- WHAT IS EXPECTED: If an entry holds an image, leave that image out and transcribe everything else exactly.

- MATERIAL PROVIDED:
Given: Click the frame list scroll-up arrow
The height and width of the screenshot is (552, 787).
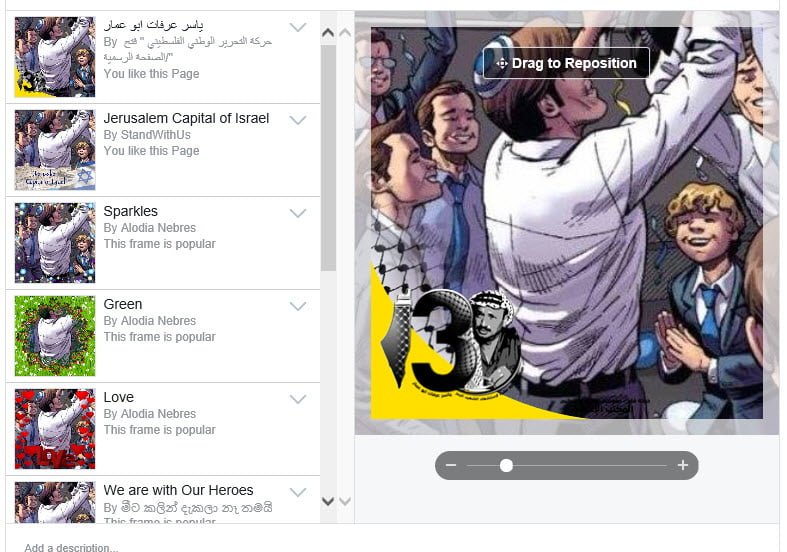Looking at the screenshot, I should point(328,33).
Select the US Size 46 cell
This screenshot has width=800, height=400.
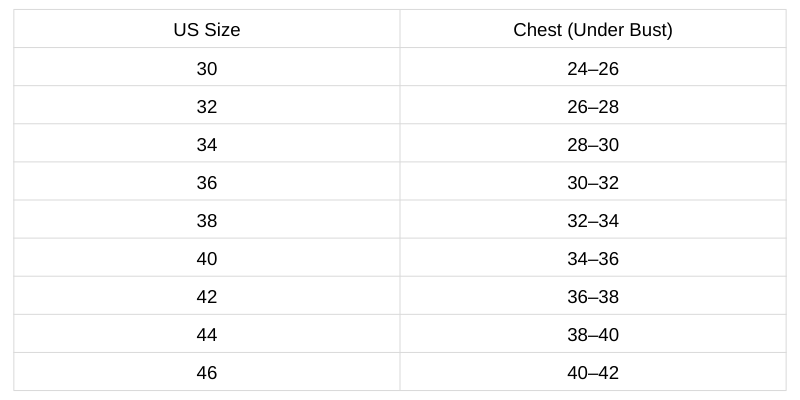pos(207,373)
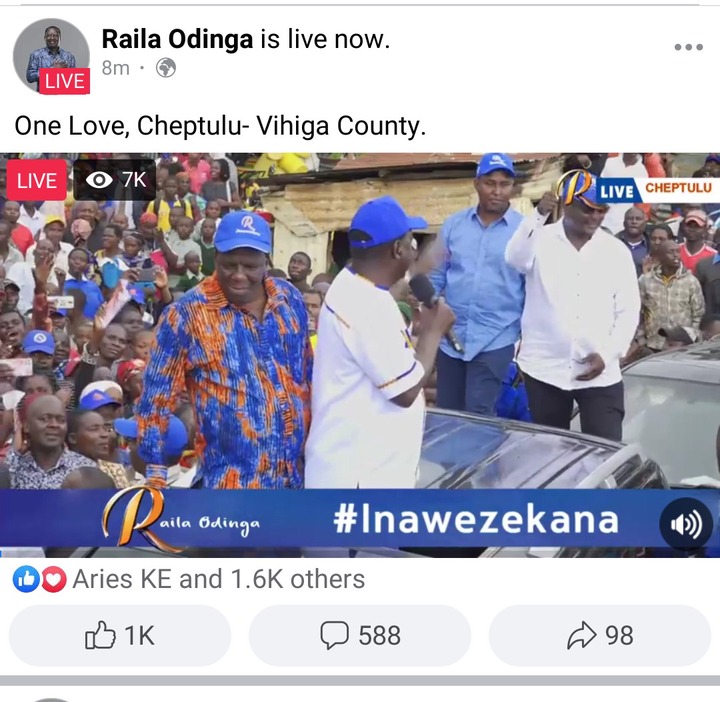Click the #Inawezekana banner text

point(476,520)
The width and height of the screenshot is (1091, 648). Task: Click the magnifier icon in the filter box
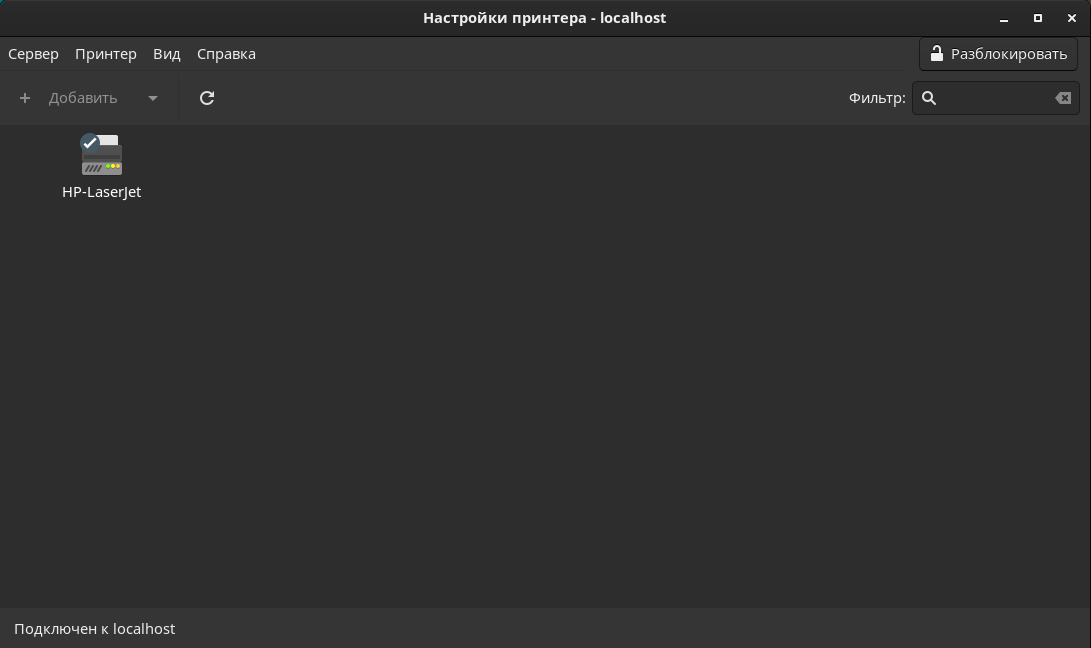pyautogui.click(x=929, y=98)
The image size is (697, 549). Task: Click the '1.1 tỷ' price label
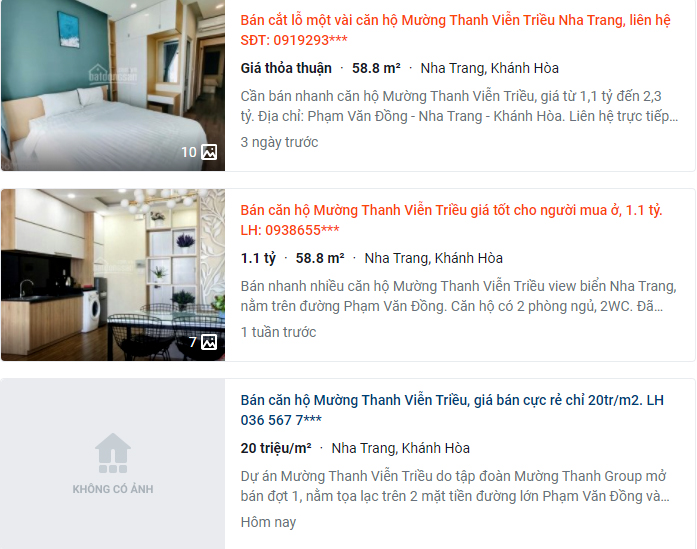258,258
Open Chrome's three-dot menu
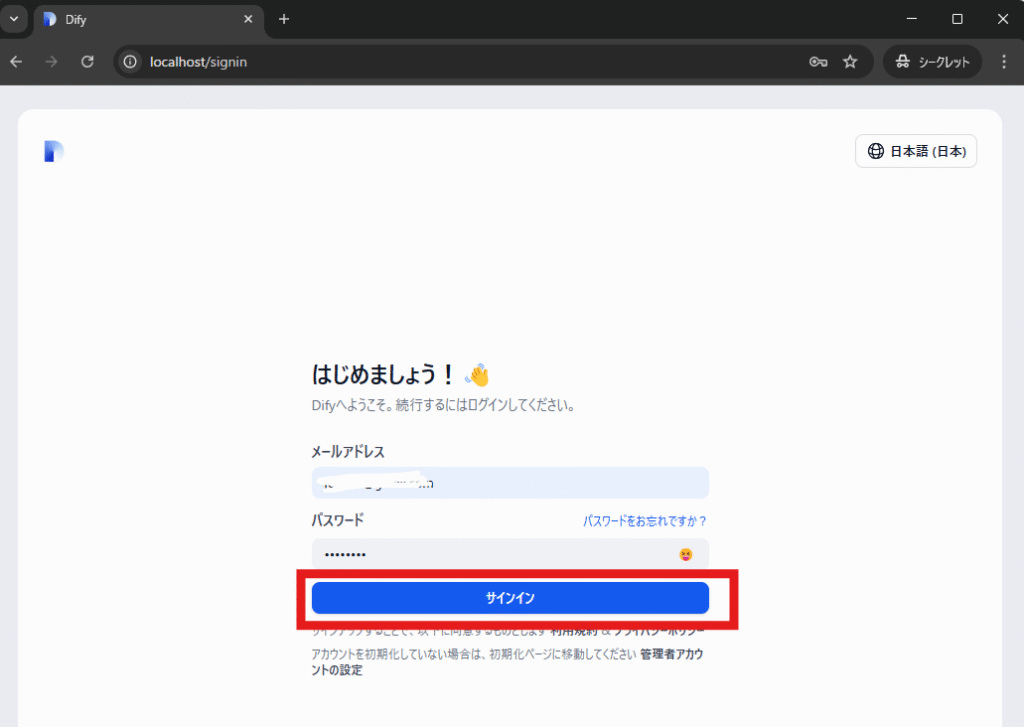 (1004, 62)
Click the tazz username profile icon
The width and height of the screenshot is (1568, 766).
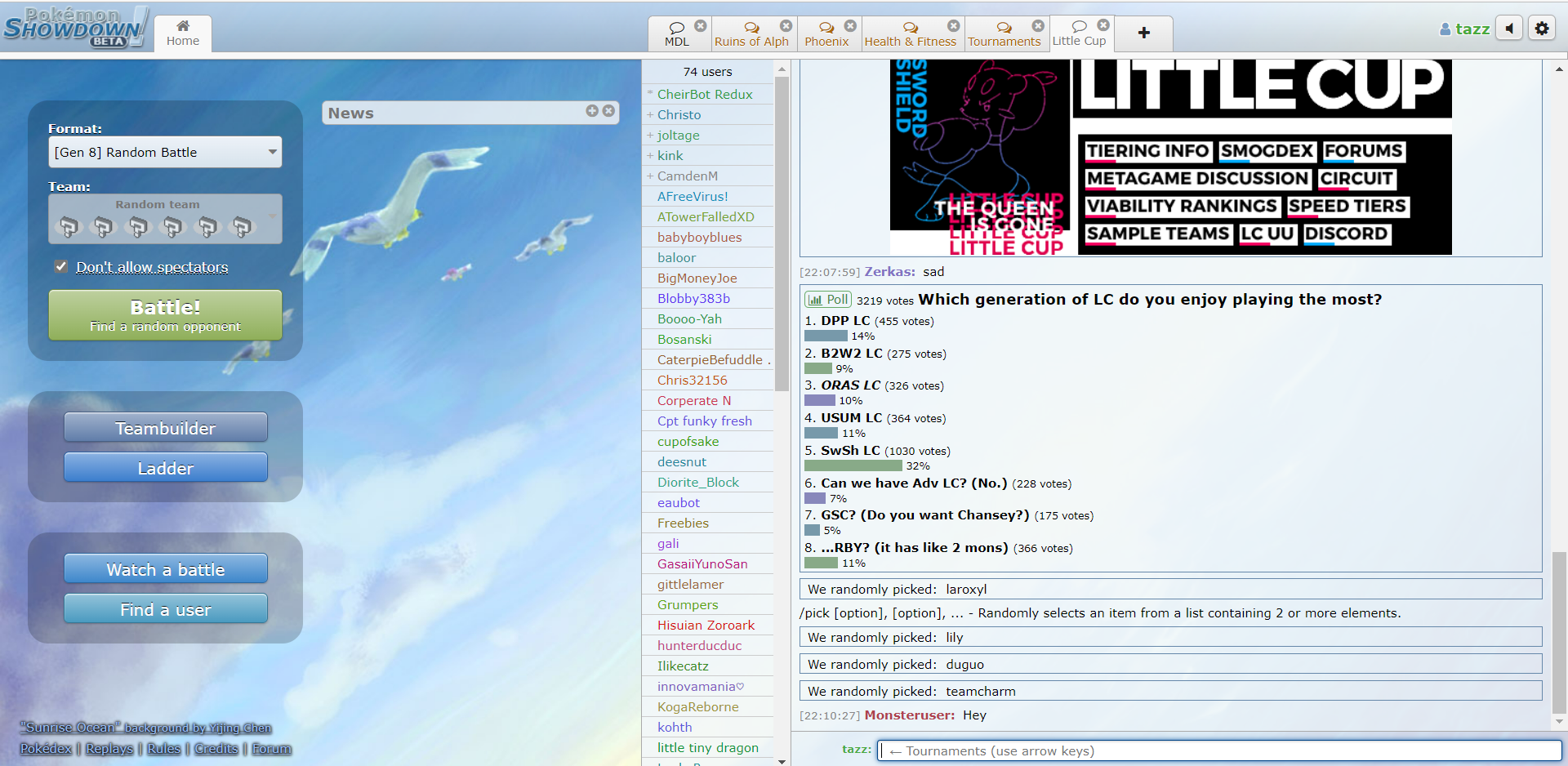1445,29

- TASK RESPONSE:
Given: Click the frame list scroll-up arrow
The height and width of the screenshot is (552, 787).
Looking at the screenshot, I should point(328,33).
Select the US Size 46 cell
This screenshot has width=800, height=400.
pos(207,373)
Click the #Inawezekana banner text

point(476,520)
The width and height of the screenshot is (1091, 648). Task: Click the magnifier icon in the filter box
pyautogui.click(x=929, y=98)
The image size is (697, 549). Task: Click the '1.1 tỷ' price label
258,258
Open Chrome's three-dot menu
 (1004, 62)
Click the tazz username profile icon
The width and height of the screenshot is (1568, 766).
1445,29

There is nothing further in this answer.